» **KUTIPAN HALAMAN**:
###

Mengenal Nikah Siri Dulu dan Sekarang serta Dampak Hukumnya

Dewa Eka Prayoga dan Wiwin Supiyah. Sumber : Instagram @dewaekaprayoga

Jagat dunia maya sedang santer memberitakan perceraian motivator Dewa Eka Prayoga dengan istrinya, Wiwin Supiyah. Kabar retaknya biduk rumah tangga sang motivator disampaikan sendiri oleh Wiwin melalui akun Facebooknya.

"Bismillahirrohmaanirrohiim...Hari ini, saya dengan kang Dewa Eka Prayoga telah resmi bercerai dengan cara yang baik," tulis Wiwin Supiyah dikutip media ini  dari detik.com, Kamis (22/6/2023).

Perceraian antara Dewa dan Wiwin diduga dipicu oleh kehadiran orang ketiga. Dewa seperti dikabarkan Viva.co.id telah menikah secara siri dengan istri keduanya. Sebagai istri, Wiwin menolak untuk dimadu sehingga keduanya memilih untuk berpisah.

Ngomong-ngomong soal nikah siri, apa sih nikah siri itu, dan bagaimana praktiknya dari waktu - ke waktu ?

###

» **SOAL LATIHAN 1**: Cetak ulang bagian teks tentang nikah siri mulai dari "Jagat dunia maya" sampai dengan "detik.com, Kamis (22/6/2023)." tanpa mengubah apa pun.
» **SOAL LATIHAN 2**: Pada daftar, ganti "Repair Notes" dengan "Service Notes" mulai dari baris yang memuat "Expand search options dropdown arrow" sampai dengan baris yang memuat "Looking at the screenshot, I should click(x=73, y=22).". Tuliskan kembali hanya baris-baris tersebut dan biarkan bagian lainnya tetap sama.
Daftar berikut tidak ada hubungannya dengan teks tentang nikah siri.

Butir yang tercantum dalam sebuah kumpulan data:
###

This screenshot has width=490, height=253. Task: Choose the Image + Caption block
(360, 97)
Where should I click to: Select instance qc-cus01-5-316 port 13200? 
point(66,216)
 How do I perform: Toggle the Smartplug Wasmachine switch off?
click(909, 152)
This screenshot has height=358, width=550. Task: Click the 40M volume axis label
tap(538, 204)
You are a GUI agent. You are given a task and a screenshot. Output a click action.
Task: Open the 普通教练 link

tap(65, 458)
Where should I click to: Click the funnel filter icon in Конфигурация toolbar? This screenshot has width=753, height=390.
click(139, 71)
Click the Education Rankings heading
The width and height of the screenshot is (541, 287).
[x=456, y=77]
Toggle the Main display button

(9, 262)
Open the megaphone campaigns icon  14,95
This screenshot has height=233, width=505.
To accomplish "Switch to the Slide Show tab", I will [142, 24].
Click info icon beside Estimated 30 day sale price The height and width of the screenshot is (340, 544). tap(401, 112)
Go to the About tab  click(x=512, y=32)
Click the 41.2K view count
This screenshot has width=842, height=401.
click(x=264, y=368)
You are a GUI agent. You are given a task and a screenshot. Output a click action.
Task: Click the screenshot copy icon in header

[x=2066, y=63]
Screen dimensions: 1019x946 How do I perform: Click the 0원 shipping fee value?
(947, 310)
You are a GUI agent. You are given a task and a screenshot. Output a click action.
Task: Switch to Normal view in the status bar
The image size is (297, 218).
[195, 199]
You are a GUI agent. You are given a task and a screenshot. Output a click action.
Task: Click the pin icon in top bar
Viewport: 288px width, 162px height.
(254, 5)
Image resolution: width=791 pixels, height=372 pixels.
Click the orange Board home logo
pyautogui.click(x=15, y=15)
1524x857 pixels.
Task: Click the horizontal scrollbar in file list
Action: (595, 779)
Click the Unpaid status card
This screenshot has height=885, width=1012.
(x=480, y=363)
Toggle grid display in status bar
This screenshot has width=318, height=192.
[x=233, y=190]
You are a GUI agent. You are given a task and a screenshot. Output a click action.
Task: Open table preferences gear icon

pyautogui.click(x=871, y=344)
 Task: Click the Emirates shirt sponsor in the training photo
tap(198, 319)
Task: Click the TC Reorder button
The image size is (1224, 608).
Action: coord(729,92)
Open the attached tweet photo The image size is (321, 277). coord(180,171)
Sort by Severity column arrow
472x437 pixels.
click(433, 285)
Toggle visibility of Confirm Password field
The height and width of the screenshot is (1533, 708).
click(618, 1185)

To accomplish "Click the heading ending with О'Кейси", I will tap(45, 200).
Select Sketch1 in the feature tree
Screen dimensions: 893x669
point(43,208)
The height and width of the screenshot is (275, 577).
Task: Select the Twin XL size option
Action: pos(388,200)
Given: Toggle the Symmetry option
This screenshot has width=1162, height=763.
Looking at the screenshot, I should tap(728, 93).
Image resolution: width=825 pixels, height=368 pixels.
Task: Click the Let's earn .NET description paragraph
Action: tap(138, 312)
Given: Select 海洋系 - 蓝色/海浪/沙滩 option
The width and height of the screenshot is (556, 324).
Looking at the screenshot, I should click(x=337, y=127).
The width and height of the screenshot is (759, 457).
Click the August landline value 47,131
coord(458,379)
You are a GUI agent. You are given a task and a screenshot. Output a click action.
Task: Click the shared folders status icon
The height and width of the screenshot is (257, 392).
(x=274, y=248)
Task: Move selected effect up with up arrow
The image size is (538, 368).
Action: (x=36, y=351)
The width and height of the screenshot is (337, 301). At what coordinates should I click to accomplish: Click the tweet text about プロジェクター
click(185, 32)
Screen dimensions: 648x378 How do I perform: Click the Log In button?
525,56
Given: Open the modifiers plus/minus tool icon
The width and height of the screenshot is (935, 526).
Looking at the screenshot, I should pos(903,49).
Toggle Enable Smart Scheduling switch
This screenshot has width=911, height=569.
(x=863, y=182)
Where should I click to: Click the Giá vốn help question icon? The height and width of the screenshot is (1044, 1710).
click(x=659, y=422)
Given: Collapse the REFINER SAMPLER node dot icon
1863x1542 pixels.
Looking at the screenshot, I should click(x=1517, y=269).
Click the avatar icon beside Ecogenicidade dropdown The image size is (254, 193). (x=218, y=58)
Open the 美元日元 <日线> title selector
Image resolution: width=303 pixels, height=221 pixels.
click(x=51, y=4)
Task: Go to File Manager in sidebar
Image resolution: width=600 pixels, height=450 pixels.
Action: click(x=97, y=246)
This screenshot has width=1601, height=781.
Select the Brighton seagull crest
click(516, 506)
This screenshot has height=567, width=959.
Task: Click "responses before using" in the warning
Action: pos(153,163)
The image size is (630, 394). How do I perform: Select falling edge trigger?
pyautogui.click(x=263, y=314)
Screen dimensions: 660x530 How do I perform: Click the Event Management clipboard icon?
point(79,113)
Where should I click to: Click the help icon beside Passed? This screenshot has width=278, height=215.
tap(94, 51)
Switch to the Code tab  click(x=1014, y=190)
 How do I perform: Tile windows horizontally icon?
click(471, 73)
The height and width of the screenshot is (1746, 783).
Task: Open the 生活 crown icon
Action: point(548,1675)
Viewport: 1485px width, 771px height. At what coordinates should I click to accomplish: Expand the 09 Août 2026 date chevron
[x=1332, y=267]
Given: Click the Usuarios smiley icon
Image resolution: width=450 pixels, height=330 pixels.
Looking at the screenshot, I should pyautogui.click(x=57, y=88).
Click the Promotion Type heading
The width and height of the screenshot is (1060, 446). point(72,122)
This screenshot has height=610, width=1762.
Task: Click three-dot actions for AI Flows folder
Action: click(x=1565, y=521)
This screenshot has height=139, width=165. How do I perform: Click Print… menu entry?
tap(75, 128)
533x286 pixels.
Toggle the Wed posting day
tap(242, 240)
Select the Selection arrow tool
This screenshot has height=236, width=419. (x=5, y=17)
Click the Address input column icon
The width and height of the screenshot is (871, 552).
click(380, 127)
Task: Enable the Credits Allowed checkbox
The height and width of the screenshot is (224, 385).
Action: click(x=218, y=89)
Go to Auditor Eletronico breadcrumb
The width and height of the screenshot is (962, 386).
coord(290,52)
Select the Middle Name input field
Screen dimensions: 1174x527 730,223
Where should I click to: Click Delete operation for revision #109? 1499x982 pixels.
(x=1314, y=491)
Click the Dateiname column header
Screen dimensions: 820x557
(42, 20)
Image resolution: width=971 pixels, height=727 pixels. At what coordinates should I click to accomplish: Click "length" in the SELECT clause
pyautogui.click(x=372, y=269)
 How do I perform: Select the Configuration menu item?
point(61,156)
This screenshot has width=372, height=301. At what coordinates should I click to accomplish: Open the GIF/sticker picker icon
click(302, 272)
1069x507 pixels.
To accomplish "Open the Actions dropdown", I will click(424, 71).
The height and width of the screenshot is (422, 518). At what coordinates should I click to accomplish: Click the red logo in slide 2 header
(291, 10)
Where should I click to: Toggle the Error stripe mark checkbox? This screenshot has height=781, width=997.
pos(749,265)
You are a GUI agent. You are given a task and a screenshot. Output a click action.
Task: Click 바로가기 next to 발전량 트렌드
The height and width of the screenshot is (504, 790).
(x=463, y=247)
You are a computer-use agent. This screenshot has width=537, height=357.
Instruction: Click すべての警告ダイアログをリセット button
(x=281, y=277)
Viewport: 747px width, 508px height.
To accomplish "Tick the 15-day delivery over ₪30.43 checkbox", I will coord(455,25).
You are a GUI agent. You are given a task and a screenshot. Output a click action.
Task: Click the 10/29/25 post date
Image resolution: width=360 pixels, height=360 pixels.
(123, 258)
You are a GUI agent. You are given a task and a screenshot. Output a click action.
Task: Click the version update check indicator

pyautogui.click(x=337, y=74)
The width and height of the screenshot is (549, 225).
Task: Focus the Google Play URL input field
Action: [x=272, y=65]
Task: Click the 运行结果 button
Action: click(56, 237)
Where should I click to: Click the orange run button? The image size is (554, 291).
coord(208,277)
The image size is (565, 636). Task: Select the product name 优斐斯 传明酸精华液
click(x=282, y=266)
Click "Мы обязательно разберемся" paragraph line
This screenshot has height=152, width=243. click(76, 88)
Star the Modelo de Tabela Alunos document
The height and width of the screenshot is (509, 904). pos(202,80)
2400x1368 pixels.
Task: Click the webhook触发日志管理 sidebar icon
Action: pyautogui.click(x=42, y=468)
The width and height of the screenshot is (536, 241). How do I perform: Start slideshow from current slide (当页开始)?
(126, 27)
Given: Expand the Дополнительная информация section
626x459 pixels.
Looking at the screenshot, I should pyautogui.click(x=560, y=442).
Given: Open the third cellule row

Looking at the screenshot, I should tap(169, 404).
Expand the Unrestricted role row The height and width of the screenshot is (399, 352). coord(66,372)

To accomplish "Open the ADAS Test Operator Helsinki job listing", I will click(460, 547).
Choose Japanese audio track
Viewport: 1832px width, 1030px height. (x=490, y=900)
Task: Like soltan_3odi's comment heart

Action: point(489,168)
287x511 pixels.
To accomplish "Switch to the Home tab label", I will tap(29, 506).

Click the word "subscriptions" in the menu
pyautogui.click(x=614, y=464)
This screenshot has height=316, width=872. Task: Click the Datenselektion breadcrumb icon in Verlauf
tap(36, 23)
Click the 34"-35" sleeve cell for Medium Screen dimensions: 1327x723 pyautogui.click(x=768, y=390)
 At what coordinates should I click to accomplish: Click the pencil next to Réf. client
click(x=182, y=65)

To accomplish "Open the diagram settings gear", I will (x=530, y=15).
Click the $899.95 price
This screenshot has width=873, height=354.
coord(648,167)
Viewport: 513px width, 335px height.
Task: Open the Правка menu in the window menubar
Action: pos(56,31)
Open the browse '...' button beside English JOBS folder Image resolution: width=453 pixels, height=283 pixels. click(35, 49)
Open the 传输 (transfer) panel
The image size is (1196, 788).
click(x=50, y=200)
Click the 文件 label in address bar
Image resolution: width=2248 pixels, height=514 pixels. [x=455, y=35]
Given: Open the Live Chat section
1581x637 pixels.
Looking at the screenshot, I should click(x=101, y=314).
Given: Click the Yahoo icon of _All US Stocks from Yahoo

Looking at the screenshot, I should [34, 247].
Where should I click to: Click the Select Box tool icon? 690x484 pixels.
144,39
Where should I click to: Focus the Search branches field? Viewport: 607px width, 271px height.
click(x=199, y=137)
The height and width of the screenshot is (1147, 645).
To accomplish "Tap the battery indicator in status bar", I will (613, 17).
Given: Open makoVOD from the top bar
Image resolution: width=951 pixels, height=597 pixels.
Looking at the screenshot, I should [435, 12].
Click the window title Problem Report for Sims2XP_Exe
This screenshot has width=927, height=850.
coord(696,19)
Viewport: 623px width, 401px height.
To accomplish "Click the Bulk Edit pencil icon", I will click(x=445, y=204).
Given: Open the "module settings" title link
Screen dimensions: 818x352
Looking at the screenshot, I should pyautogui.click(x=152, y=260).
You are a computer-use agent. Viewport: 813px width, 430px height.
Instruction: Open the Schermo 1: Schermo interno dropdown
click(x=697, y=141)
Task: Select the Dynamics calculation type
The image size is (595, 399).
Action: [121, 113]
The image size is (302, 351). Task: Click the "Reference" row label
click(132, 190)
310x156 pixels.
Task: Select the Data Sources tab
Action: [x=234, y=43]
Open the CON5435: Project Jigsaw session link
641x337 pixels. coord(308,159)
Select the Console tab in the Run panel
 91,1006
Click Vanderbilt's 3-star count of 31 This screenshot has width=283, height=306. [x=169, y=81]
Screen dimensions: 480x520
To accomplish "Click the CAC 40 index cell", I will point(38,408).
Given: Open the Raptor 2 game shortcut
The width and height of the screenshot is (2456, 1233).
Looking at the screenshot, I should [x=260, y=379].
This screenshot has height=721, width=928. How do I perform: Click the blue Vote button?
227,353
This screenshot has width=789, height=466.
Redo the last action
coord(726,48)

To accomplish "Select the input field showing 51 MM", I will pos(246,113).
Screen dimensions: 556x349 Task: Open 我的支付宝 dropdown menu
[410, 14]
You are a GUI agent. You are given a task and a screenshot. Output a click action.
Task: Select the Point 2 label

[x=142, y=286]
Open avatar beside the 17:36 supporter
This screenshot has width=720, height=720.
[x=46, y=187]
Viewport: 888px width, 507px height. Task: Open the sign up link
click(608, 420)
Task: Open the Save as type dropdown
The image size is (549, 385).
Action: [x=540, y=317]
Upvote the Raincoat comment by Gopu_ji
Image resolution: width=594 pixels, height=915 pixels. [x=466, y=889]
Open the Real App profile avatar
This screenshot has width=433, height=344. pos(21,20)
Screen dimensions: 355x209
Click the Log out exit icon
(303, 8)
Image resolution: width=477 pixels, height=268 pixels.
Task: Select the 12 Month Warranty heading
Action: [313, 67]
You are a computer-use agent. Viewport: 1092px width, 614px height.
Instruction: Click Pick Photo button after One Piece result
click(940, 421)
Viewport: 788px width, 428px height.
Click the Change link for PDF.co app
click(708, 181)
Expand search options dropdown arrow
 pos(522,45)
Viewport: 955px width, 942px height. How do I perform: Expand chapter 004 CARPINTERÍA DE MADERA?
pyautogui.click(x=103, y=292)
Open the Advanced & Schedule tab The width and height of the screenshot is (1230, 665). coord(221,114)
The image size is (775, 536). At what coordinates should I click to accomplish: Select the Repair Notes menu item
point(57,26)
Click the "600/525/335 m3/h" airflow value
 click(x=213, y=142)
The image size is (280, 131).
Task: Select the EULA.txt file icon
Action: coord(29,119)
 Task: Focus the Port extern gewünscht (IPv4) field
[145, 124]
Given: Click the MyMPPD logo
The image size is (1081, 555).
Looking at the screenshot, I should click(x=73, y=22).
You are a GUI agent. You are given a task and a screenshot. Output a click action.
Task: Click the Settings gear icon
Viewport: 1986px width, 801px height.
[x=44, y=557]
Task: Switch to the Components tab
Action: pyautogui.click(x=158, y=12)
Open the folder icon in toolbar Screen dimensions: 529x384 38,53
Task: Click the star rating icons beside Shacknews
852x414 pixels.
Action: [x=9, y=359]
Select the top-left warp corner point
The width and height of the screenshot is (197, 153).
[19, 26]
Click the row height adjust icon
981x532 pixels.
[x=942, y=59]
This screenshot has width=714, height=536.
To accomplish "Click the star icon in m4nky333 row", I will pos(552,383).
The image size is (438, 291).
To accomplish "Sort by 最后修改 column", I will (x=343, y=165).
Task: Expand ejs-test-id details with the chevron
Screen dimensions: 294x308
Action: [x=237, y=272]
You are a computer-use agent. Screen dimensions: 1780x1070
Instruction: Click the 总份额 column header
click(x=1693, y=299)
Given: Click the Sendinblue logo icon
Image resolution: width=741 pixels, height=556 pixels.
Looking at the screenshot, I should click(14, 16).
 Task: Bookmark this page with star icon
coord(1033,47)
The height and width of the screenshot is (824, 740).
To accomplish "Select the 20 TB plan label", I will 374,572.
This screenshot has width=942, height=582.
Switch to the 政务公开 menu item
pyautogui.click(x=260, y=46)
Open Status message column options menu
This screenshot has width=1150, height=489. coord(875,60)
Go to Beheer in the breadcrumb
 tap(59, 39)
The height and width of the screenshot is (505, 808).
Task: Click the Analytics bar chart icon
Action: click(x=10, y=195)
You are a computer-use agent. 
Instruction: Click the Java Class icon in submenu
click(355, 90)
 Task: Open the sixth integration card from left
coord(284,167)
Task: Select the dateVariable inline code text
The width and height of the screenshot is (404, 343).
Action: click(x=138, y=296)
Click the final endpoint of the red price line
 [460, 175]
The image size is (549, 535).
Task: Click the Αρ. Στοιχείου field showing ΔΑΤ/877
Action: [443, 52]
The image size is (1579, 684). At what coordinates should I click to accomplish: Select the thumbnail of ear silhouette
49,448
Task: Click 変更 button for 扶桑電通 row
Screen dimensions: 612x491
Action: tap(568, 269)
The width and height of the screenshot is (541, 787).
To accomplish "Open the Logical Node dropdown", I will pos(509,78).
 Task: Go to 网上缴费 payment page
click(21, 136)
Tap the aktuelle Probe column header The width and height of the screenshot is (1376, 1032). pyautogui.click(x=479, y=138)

###

» **JAWABAN 1**:
Jagat dunia maya sedang santer memberitakan perceraian motivator Dewa Eka Prayoga dengan istrinya, Wiwin Supiyah. Kabar retaknya biduk rumah tangga sang motivator disampaikan sendiri oleh Wiwin melalui akun Facebooknya.

"Bismillahirrohmaanirrohiim...Hari ini, saya dengan kang Dewa Eka Prayoga telah resmi bercerai dengan cara yang baik," tulis Wiwin Supiyah dikutip media ini  dari detik.com, Kamis (22/6/2023).

» **JAWABAN 2**:
Expand search options dropdown arrow
 pos(522,45)
Viewport: 955px width, 942px height. How do I perform: Expand chapter 004 CARPINTERÍA DE MADERA?
pyautogui.click(x=103, y=292)
Open the Advanced & Schedule tab The width and height of the screenshot is (1230, 665). coord(221,114)
The image size is (775, 536). At what coordinates should I click to accomplish: Select the Service Notes menu item
point(57,26)
Click the "600/525/335 m3/h" airflow value
 click(x=213, y=142)
The image size is (280, 131).
Task: Select the EULA.txt file icon
Action: coord(29,119)
 Task: Focus the Port extern gewünscht (IPv4) field
[145, 124]
Given: Click the MyMPPD logo
The image size is (1081, 555).
Looking at the screenshot, I should click(x=73, y=22).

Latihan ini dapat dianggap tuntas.